The US tariffs seem to be the only game in town today as they have daunted investors from investing in riskier assets. As a result, European equities have opened well below their close on Thursday and they keep falling until now. It’s worth adding that the details of the newly announced tariffs are to be released over the next 15 days. Meanwhile, the DE30 seems to be constantly moving downwards after it failed to break above its important resistance line placed at 12460 points. In the early afternoon losses across European stock markets range from 0.6% (the FTSE in London) to 1.6% (the German DAX).

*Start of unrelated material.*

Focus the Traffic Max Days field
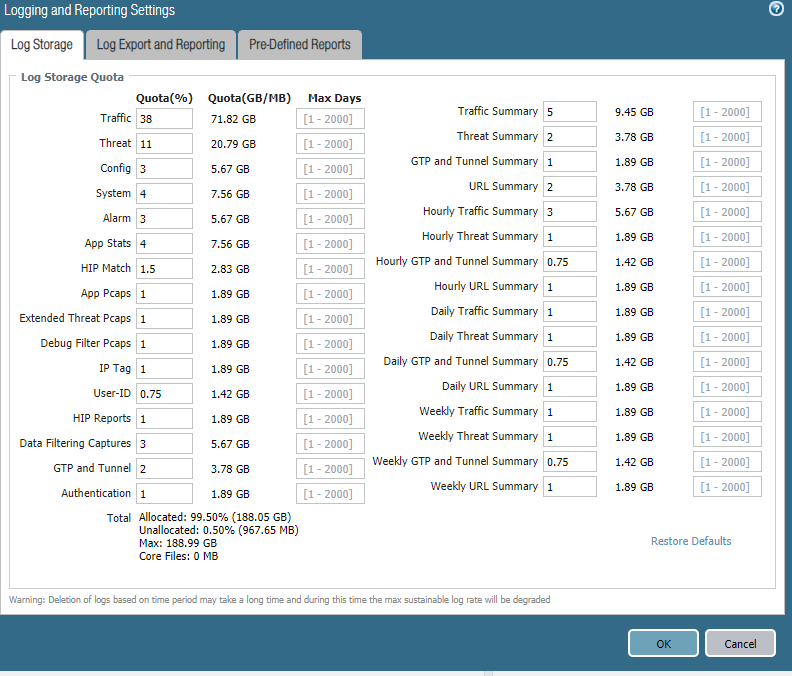This screenshot has height=676, width=792. (x=331, y=119)
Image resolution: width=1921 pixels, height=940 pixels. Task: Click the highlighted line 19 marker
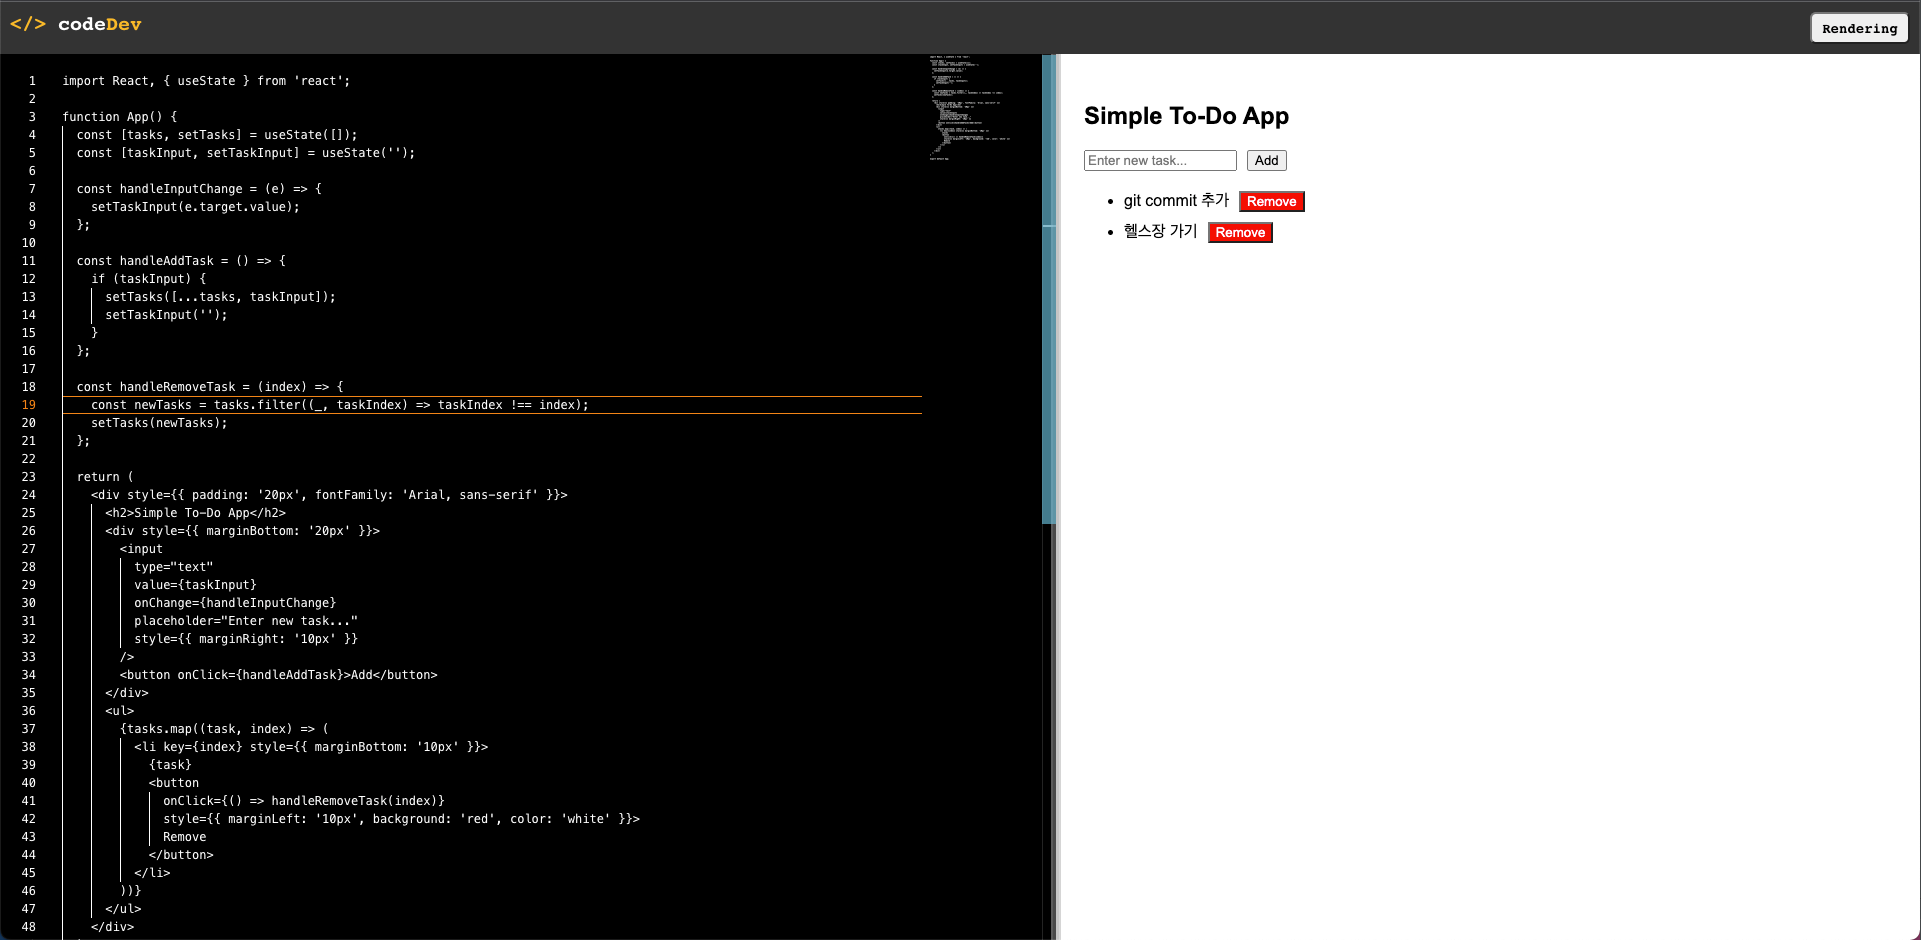[28, 405]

On the commodity front we had rising oil prices in the morning following the Trump’s cabinet reshuffle but it gave back those gains. Mr Trump informed that John Bolton will be named new National Security Advisor replacing General McMaster (the first revelations leaked out already a week ago). Bolton is going to begin his term in office on 9 April. Why a change at this post matters for oil? It’s pure and simple, Bolton is seen in the eyes of markets as a person opting for the US leaving from the Iran nuclear deal which could result in fresh sanctions on oil exports. After a brief jump in oil prices they parred their gains and right now are trading flat. Elsewhere, grains are losing momentum today being down 1% each at the time of writing. Iron ore and copper are experiencing moods’ deterioration as well going down 1.5% and 0.6% respectively. 

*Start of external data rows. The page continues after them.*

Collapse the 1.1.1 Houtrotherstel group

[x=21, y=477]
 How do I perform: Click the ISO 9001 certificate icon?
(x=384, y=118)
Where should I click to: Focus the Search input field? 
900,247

As far as the currency market is concerned, the US dollar keeps declining being off its lows though, and the Norwegian krone has joined the losing bandwagon on the back of worse performance of oil prices. In the early afternoon the Australian dollar is the second best currency in the G10 basket giving way to its counterpart from New Zealand.

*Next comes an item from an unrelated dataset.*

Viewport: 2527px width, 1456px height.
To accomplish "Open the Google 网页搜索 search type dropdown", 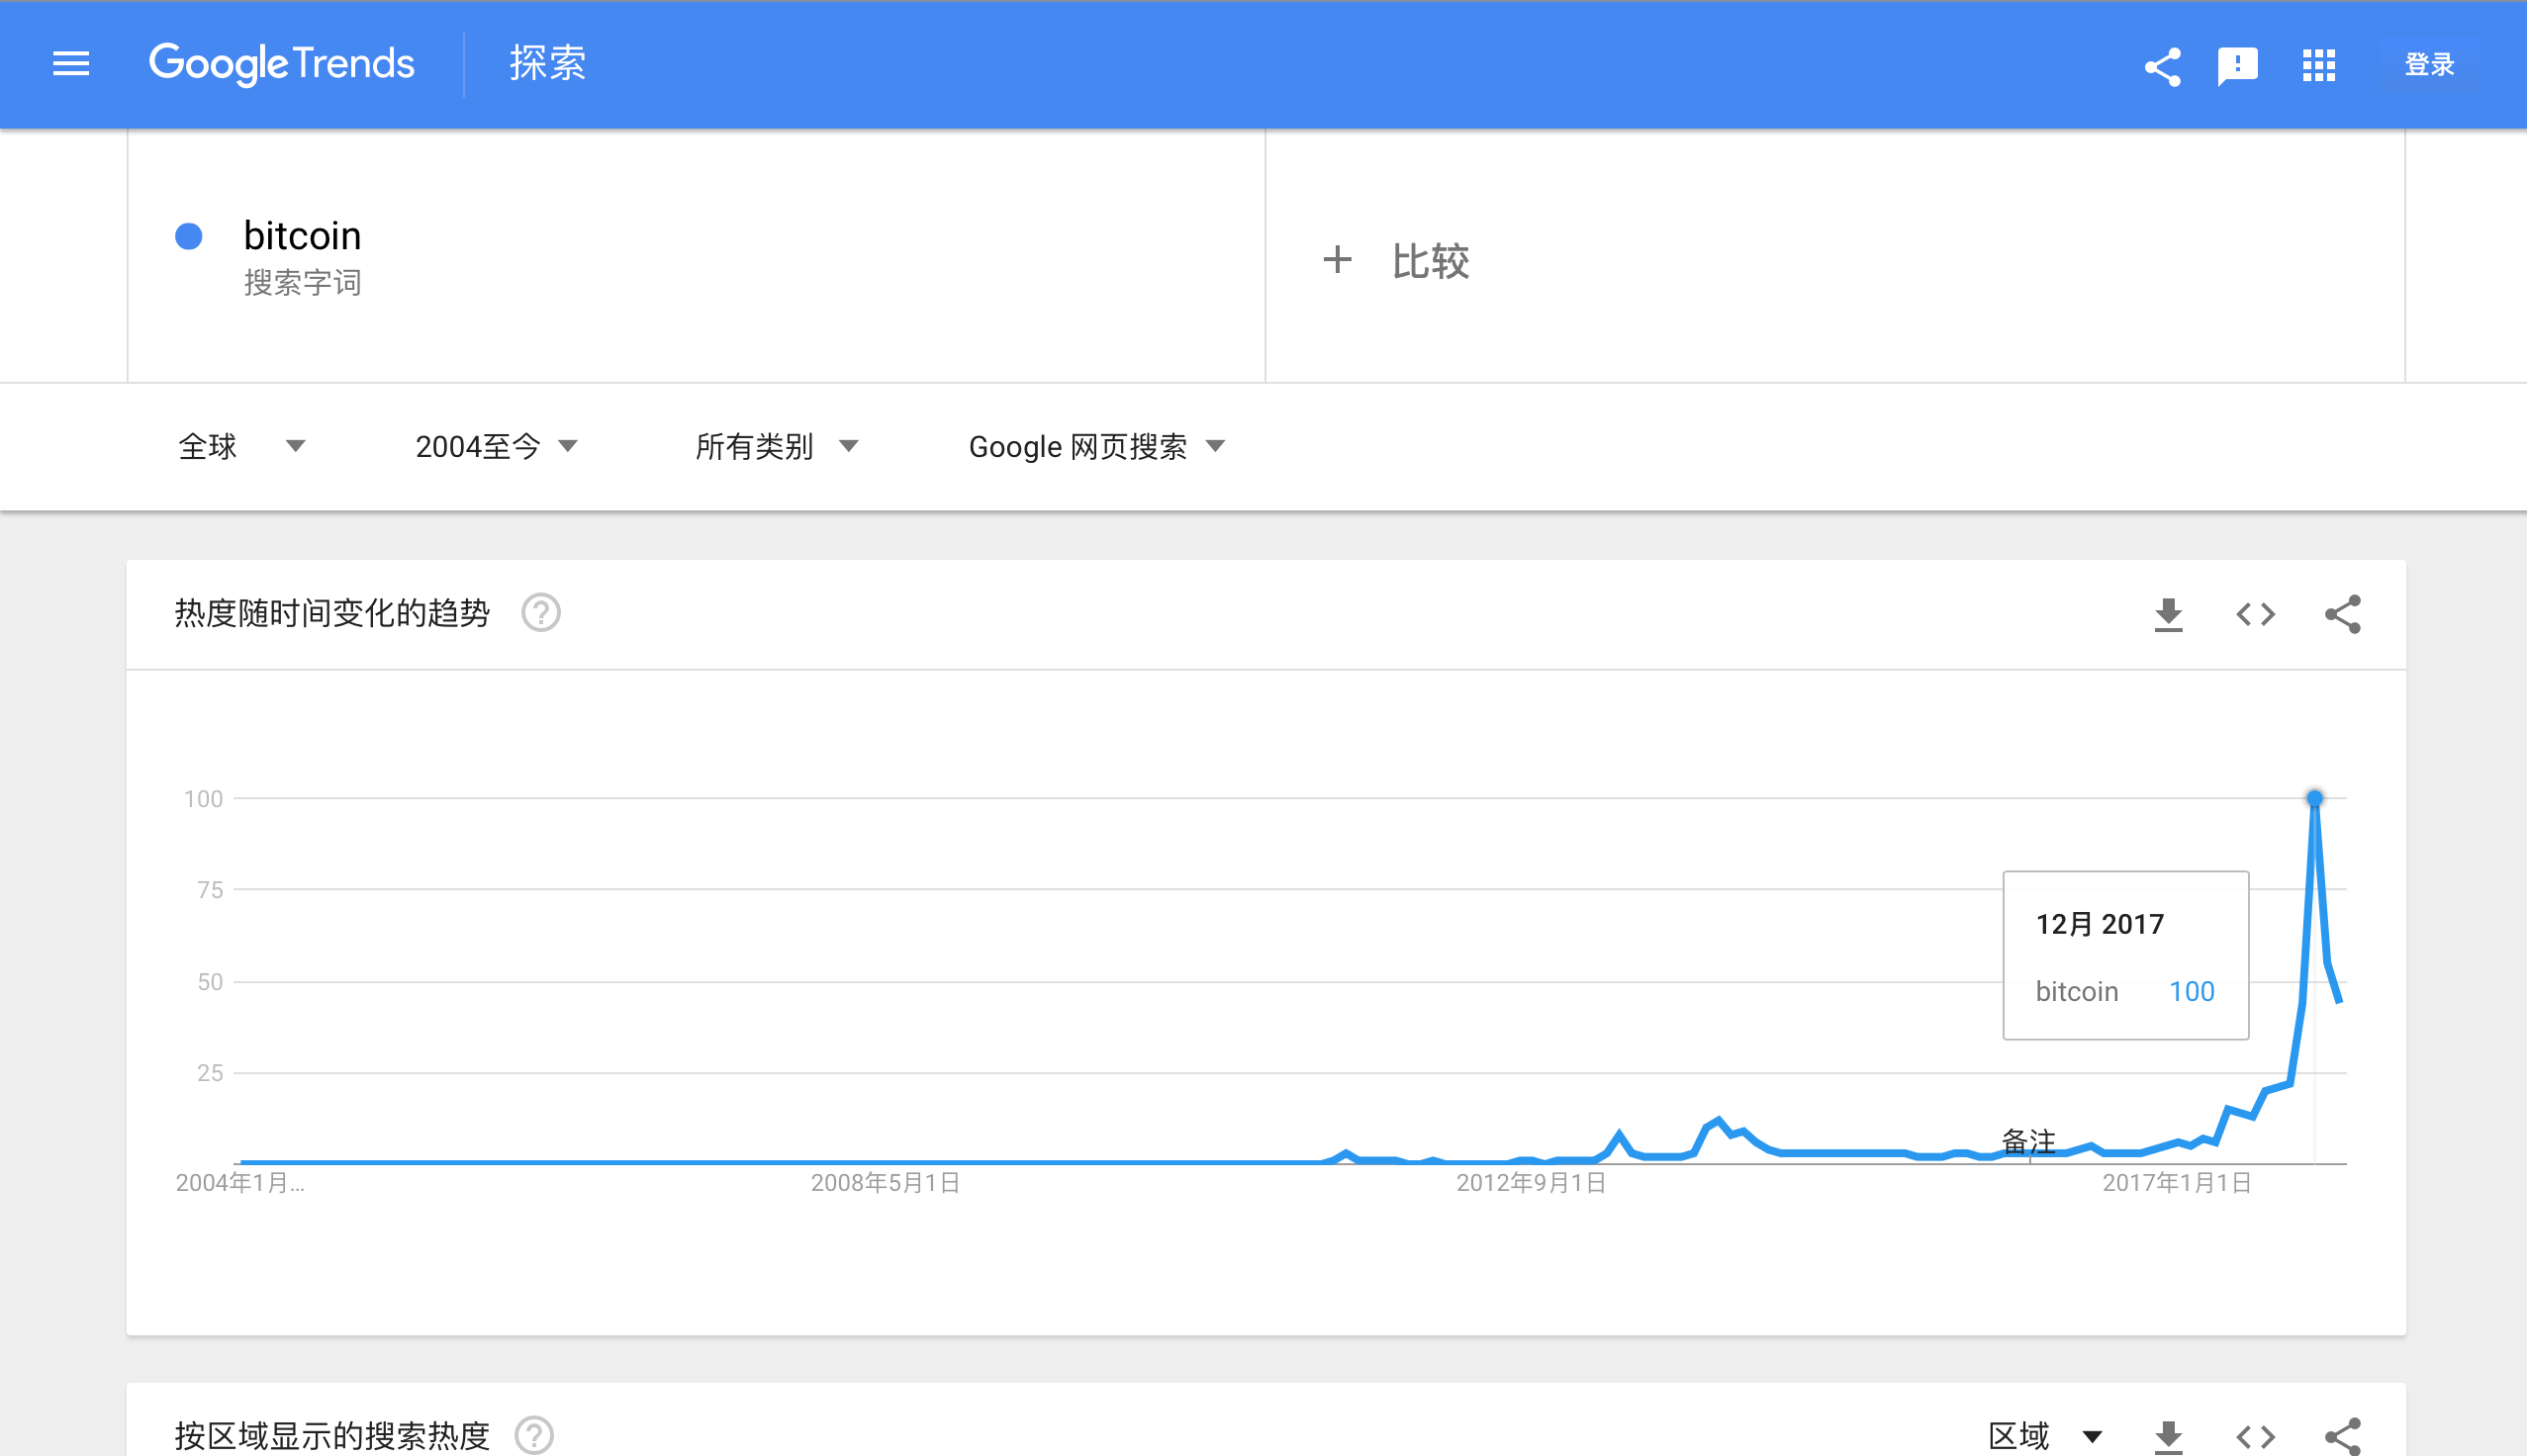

Observable calmness across digital currencies may be a bit cryptic when global equity markets took a dive on Thursday. It could suggest that cryptocurrencies have become much more resilient to any external shocks, and possibly internal ones as well (just do recall that e.g. the Bitcoin price did barely respond to any theft of virtual money). Having said that, when we refresh our well-known indicator illustrating a count of daily transactions made via Bitcoin one may discover that the trend has been going nowhere lately. After a sluggish rebound since the beginning of March the trend has come back to falls boding not well for the future Bitcoin price.

Focusing on today’s calendar one may notice that market attention should be paid to the Canadian dollar which is going to witness a possibly volatile day. Apart from the Canadian set of releases there will be some prints from the US as well as a weekly update on oil rigs published by Baker Hughes.